WHAT YOU HAVE TO DO
Check each line of the material below for the word "plus". State how many lines have it, and nothing more.

THE INPUT
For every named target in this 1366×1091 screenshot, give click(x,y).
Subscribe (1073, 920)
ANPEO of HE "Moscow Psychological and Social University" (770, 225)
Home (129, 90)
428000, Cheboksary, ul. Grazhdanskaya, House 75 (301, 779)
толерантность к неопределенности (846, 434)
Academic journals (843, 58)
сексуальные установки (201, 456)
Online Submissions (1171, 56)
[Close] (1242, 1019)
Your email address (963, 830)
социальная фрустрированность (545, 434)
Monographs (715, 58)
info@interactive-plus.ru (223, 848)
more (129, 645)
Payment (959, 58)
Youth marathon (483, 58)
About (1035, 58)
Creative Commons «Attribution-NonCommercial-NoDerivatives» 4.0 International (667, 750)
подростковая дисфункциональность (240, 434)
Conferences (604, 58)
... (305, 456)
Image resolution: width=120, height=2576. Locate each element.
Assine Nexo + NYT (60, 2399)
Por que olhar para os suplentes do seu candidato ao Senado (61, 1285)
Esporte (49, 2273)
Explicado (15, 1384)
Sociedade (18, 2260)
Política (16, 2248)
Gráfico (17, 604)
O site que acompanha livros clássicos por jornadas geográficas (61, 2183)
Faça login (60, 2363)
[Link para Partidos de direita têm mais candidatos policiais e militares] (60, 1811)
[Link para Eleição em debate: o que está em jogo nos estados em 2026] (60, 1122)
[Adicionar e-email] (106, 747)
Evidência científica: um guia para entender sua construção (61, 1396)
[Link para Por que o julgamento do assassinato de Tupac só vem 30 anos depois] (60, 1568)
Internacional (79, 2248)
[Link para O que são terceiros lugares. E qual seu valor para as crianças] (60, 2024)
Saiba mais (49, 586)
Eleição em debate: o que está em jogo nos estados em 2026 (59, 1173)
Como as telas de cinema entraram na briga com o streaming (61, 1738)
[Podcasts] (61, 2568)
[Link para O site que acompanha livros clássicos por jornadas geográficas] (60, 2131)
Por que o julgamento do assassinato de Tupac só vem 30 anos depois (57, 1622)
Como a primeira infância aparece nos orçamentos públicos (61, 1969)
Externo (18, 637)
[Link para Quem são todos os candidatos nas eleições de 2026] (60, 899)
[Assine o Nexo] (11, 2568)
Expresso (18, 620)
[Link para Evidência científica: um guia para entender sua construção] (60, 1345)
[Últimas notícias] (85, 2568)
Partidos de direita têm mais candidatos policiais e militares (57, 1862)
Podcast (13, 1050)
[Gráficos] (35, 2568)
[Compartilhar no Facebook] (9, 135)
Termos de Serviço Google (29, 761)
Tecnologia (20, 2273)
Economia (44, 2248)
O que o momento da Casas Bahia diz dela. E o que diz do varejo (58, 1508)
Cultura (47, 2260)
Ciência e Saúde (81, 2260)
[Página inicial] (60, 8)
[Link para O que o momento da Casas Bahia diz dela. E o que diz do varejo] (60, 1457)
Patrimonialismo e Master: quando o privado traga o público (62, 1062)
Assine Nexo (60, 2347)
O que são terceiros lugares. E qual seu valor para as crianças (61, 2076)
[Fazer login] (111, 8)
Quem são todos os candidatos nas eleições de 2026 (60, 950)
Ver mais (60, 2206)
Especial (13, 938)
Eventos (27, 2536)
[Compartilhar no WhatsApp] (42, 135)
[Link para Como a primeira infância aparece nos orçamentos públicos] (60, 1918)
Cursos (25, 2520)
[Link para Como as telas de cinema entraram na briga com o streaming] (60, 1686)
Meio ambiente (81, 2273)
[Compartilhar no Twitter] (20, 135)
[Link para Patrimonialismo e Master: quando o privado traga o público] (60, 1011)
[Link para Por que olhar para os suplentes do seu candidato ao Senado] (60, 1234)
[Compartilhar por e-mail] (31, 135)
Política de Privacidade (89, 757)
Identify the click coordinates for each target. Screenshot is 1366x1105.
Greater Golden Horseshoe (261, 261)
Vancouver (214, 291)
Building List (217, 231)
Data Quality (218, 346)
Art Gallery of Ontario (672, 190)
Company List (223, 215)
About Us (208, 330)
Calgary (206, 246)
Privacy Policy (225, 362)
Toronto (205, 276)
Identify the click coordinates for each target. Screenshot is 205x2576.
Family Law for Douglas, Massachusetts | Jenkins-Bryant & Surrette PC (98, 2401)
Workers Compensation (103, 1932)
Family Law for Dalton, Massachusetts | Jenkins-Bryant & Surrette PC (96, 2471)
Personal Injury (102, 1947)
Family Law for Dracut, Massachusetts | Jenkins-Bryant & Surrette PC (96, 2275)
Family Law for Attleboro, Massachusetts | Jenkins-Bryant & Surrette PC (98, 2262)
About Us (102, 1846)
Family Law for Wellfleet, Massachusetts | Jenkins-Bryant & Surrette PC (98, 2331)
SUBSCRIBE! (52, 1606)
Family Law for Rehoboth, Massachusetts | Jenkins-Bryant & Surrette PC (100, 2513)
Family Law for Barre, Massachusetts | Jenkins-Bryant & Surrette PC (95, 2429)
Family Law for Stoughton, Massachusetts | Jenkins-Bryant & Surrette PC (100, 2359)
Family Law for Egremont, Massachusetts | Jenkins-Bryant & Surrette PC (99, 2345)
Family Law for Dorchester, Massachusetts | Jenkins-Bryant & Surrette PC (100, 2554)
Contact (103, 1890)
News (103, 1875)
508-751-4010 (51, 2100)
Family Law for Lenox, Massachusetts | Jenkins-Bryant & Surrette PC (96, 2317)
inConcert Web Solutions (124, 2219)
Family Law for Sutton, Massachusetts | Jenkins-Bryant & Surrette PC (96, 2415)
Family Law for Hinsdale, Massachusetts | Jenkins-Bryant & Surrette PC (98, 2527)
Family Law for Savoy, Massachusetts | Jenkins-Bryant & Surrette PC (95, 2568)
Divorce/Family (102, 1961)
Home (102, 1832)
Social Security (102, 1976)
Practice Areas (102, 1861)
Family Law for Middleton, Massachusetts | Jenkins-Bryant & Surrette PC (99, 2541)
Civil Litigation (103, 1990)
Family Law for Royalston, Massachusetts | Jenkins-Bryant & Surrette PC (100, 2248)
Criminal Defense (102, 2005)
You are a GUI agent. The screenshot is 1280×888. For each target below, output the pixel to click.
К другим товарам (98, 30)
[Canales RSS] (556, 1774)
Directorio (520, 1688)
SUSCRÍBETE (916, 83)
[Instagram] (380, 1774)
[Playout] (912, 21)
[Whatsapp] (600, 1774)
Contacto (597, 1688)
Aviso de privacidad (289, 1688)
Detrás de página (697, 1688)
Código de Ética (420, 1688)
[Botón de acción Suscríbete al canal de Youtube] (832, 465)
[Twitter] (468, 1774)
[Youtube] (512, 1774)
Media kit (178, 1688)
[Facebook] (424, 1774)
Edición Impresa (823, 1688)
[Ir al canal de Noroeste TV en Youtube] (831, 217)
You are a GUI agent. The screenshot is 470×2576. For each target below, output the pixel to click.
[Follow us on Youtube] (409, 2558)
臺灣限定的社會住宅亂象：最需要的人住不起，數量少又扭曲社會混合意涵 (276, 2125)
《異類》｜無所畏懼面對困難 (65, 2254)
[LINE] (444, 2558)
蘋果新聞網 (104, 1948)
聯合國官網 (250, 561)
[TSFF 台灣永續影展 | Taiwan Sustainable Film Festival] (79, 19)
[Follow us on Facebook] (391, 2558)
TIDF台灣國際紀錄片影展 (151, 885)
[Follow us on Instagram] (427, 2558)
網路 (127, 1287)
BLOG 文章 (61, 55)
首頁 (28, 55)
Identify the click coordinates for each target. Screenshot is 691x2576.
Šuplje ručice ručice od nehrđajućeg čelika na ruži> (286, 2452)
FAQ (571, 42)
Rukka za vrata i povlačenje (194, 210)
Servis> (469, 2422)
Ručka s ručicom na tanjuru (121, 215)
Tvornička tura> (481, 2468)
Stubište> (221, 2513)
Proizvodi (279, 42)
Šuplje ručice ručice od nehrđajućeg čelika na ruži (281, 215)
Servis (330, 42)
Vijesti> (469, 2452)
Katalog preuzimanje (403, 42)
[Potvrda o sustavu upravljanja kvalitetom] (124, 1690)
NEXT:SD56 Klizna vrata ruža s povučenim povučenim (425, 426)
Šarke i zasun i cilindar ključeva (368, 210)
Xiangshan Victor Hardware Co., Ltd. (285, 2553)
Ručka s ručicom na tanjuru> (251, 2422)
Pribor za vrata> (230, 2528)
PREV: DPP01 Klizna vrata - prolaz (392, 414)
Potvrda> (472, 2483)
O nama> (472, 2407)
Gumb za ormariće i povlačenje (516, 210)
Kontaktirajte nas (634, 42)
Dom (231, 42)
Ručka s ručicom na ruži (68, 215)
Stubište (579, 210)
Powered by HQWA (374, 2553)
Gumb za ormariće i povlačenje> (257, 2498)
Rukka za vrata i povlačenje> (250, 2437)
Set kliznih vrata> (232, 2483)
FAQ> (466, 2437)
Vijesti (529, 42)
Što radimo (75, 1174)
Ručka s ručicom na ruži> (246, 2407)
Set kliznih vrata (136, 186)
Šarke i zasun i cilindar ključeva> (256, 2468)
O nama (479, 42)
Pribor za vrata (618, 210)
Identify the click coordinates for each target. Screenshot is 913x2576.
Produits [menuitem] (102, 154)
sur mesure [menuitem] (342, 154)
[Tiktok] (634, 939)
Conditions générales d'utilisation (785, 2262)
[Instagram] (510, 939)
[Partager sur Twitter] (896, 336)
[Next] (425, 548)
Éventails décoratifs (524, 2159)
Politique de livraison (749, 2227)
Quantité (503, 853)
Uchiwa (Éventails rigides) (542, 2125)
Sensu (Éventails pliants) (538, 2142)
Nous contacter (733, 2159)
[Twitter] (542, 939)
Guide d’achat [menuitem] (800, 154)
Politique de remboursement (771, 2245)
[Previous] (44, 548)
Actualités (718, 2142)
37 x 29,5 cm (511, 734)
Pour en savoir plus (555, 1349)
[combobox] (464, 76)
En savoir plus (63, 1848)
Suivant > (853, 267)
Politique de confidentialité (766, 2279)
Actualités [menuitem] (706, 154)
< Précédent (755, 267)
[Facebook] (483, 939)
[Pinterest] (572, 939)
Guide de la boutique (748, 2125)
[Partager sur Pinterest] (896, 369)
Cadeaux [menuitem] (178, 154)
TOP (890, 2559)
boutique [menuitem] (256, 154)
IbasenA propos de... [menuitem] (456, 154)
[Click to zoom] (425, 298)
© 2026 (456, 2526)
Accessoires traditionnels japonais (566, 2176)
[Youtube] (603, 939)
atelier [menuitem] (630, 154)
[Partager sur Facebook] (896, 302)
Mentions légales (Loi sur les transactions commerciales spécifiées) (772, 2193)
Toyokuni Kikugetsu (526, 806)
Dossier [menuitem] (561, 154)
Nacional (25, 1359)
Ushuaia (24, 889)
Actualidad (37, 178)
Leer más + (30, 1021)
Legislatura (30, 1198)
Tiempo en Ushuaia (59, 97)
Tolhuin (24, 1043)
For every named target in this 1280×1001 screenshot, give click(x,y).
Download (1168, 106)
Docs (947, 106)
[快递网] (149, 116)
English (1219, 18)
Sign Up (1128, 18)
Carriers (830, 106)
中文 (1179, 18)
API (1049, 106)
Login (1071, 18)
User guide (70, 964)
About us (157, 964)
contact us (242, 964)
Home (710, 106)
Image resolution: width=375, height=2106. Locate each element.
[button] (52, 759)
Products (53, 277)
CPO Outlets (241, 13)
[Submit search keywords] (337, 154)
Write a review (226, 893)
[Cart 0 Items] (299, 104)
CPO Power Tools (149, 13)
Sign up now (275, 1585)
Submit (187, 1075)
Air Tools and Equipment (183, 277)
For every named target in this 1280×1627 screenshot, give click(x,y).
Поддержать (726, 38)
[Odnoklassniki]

ANSWER TO THIS PROBLEM
3